O enredo é simples. O mordomo Steven, após uma longa e bem-sucedida trajetória profissional, recorda vários momentos de sua vida. Servira a Lord Darlington, já falecido e senhor de grande prestígio nos bastidores da alta política inglesa, e no momento serve a um milionário americano na mesma imensa propriedade. É o novo patrão que o estimula a sair de férias numa viagem de carro pelo interior da Inglaterra. Suas reflexões e suas visões do passado vêm justamente na esteira desse périplo pela própria terra que mal conhece. Mas a viagem no espaço se torna uma viagem no tempo, ou seja, no tempo passado, no qual a luz da memória busca compreender a vida já vivida. A memória, assim, é mais que recordação, pois busca ligar os pontos de possíveis e imaginárias figuras da própria experiência.

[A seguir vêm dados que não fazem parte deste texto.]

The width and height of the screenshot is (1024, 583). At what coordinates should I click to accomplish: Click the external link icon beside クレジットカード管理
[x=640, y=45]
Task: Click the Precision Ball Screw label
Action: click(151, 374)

Será pelo ponto de vista desse mordomo tão profissional quanto apolíneo que veremos os fragmentos cruciais (cruciais como signos) não só de sua vida como da própria atmosfera política europeia dos anos de ascensão do nazifascismo (o próprio Joachim von Ribbentrop, ministro de Relações Exteriores da Alemanha nazista, foi um interlocutor frequente de seu antigo patrão). Será esse o sombrio pano de fundo que o escritor explora como um contraponto às escolhas individuais (no caso, as do aristocrático Lord Darlington, simpatizante do nazismo), nem sempre claras e corretas no calor dos fatos. Como julgar? — eis uma das muitas perguntas que o escritor pendura em suas famosas elipses.

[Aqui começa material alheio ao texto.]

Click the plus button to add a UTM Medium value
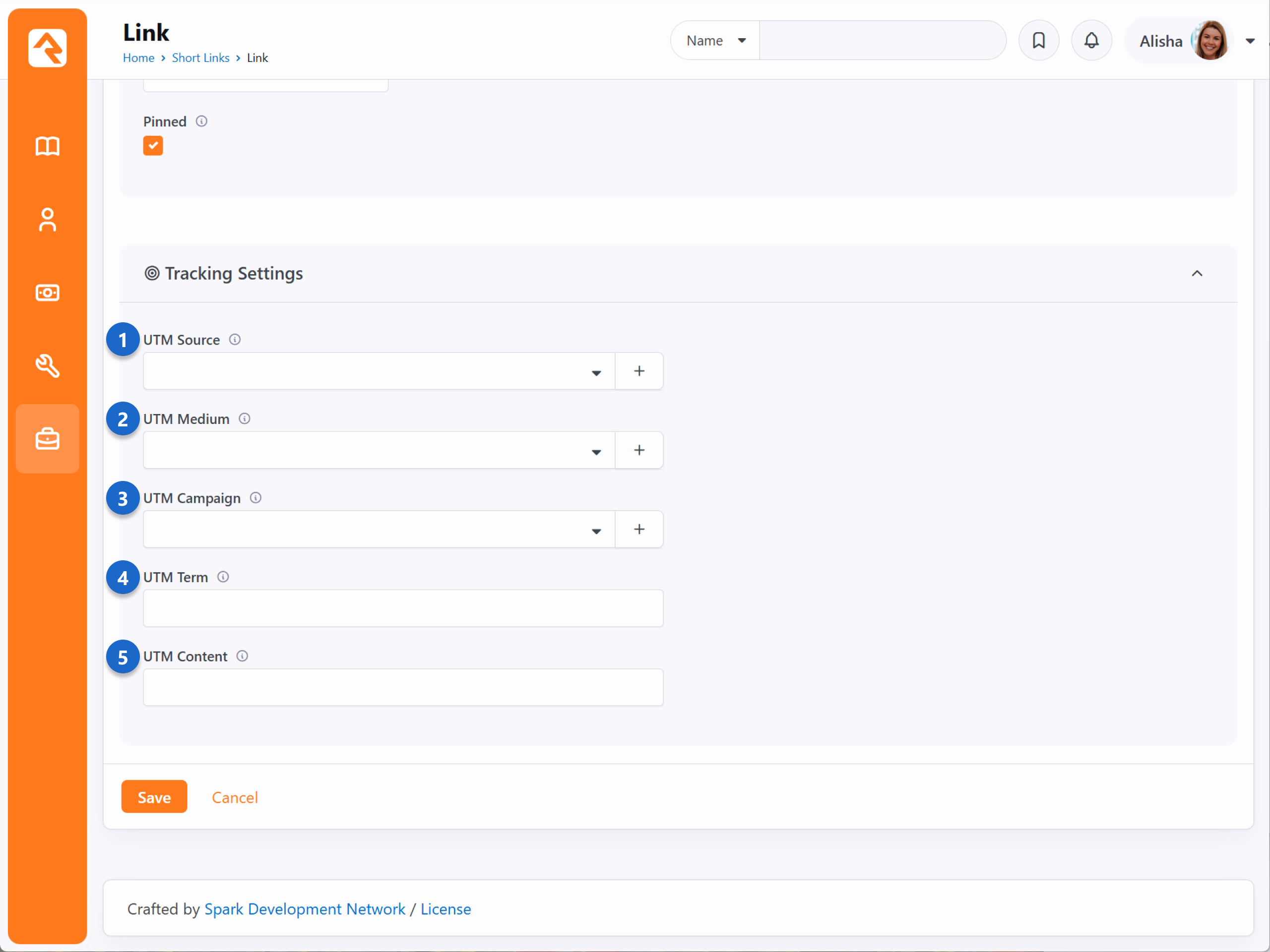1270x952 pixels. click(638, 450)
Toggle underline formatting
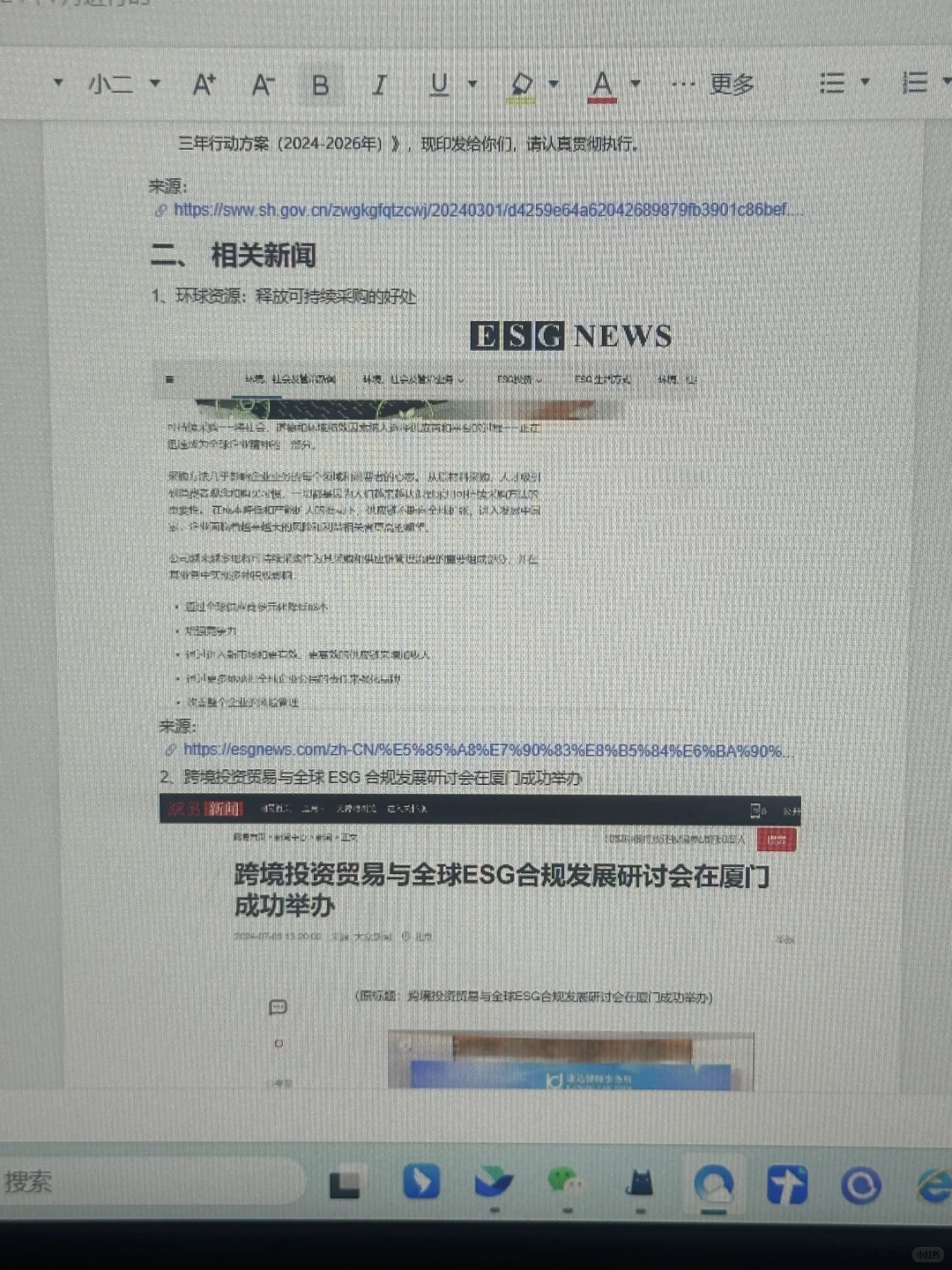952x1270 pixels. [x=437, y=85]
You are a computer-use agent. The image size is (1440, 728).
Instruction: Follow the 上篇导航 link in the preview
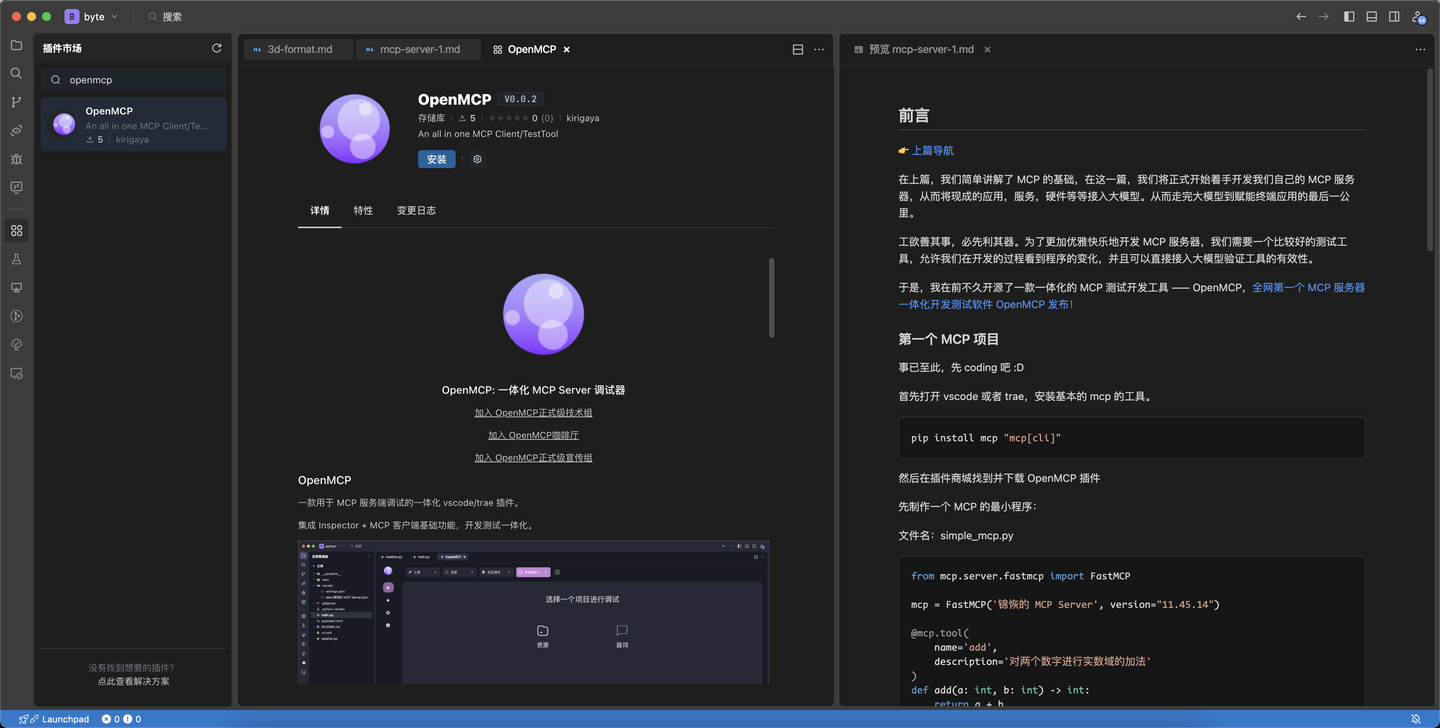click(x=931, y=150)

Já Steven, o mordomo, formal e técnico como convém à sua profissão, parece-nos tão somente a encarnação da Ordem; por isso, em sua memória, que a viagem libera, afloram seus silêncios e sua gentil indiferença. É como se sua empatia com a realidade só chegasse tarde demais. Mas, metido no terno rígido de um diplomático e solícito papel de mordomo, o que poderia Steven ter feito? Como em Proust, a consciência floresce e se acende apenas na solidão de cada um, na câmara escura onde se revela a chapa fotográfica da realidade.

Em “Os vestígios do dia”, Ishiguro nos mostra, como Guimarães Rosa, que “no silêncio nunca há silêncio”; e, como Freud, que o recalcado nos adoece ou perturba. Na terapêutica e metafórica viagem de Steven, há uma demanda oculta a nos exigir não apenas novos entendimentos do passado, mas nova consciência do presente. Por outro lado, na metáfora da noite que cai, no fim da narração, em contraponto ao dia que morre, será preciso enfrentarmos o que o dia e a vigília nos deixam como indícios, sinais, sintomas, vestígios. À Literatura cabe apontá-los; aos leitores, ligar esses pontos entre si. É na solidão da noite que chega que nos tomam a alegria e a libertação de enfim compreender. A viagem de Seteven é, a seu modo, uma viagem iniciática.

É claro que a culpa é do mordomo.  “Felix culpa”.